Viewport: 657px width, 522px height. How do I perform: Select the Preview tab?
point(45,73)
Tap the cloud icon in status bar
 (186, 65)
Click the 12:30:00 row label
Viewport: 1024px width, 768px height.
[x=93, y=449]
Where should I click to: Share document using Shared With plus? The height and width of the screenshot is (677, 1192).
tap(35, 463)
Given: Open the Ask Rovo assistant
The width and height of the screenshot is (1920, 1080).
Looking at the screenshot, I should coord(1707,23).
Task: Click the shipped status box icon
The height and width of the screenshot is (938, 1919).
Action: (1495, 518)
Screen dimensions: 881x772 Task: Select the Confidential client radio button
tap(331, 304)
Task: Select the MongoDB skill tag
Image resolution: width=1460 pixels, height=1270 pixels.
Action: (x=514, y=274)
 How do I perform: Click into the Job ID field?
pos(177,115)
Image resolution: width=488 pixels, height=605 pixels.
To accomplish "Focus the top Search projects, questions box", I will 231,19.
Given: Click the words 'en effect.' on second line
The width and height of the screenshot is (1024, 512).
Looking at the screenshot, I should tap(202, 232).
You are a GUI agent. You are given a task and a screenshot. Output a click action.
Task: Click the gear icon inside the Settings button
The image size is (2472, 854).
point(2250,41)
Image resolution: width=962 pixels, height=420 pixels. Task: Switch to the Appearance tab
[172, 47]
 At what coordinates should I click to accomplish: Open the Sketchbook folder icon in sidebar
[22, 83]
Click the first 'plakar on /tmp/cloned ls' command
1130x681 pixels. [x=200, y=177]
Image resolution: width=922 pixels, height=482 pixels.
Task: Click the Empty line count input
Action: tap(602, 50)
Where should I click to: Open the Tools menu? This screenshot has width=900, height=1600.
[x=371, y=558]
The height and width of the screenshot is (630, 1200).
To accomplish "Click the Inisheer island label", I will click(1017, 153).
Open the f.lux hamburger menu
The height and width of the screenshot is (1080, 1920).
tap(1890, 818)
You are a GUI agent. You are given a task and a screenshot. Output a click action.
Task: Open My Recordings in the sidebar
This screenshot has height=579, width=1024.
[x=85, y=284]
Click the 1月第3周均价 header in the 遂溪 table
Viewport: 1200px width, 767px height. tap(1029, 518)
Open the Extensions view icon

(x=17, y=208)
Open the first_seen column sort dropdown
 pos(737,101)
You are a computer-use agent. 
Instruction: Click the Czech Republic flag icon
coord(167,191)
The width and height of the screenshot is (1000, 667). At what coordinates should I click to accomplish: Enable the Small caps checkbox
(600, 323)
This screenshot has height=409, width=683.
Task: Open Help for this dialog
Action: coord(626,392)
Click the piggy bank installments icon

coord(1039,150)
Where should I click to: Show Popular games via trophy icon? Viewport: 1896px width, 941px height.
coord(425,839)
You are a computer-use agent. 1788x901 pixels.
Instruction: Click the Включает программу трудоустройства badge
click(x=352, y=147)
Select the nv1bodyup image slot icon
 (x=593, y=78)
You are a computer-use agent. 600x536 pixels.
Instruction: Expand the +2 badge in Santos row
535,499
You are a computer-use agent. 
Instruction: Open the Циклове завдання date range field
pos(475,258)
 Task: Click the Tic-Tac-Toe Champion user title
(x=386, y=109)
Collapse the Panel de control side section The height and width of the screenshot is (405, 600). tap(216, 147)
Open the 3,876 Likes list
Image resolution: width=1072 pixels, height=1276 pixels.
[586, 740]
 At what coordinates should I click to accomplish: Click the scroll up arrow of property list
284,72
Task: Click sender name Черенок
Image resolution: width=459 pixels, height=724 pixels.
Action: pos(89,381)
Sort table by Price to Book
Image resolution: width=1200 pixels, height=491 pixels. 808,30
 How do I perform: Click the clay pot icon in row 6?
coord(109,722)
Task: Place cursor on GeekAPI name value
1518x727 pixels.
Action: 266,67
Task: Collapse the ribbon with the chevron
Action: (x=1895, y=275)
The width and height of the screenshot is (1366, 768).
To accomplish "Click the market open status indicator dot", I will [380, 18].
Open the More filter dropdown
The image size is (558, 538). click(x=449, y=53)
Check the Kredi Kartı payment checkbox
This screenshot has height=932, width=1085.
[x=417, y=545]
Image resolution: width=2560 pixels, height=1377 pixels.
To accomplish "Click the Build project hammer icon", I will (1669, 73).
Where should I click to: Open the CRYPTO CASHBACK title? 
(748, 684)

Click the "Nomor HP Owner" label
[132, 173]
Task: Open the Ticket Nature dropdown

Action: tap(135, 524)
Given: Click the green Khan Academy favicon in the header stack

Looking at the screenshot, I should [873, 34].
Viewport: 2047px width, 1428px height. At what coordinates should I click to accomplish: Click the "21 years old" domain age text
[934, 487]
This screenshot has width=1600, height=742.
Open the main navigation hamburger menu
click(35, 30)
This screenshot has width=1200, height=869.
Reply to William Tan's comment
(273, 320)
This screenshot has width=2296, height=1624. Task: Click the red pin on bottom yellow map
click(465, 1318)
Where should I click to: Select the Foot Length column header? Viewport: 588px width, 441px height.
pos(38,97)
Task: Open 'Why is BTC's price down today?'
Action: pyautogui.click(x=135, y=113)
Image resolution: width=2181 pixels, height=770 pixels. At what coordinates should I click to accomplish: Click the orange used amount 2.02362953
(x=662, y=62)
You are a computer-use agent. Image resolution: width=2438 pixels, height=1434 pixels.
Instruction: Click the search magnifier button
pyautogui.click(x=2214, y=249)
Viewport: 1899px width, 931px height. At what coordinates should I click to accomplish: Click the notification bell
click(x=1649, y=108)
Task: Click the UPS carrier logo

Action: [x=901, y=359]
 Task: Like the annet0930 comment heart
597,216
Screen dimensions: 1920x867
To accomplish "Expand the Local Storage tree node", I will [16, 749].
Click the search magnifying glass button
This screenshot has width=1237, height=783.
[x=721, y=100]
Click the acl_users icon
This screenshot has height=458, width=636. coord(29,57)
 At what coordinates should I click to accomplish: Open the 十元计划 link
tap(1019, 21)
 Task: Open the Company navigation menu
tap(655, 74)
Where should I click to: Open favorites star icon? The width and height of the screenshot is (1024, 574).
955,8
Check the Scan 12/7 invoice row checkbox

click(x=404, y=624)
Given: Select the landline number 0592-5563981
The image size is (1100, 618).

──────────

* **Task instructions**: Output the rows starting at the line containing "Where should I click to: Select" and ending at the line containing "Action: pyautogui.click(x=135, y=113)" as a JSON list of strings, one string per line, omitting blank lines.

* **Worked solution**:
[
  "Where should I click to: Select the Foot Length column header? Viewport: 588px width, 441px height.",
  "pos(38,97)",
  "Task: Open 'Why is BTC's price down today?'",
  "Action: pyautogui.click(x=135, y=113)"
]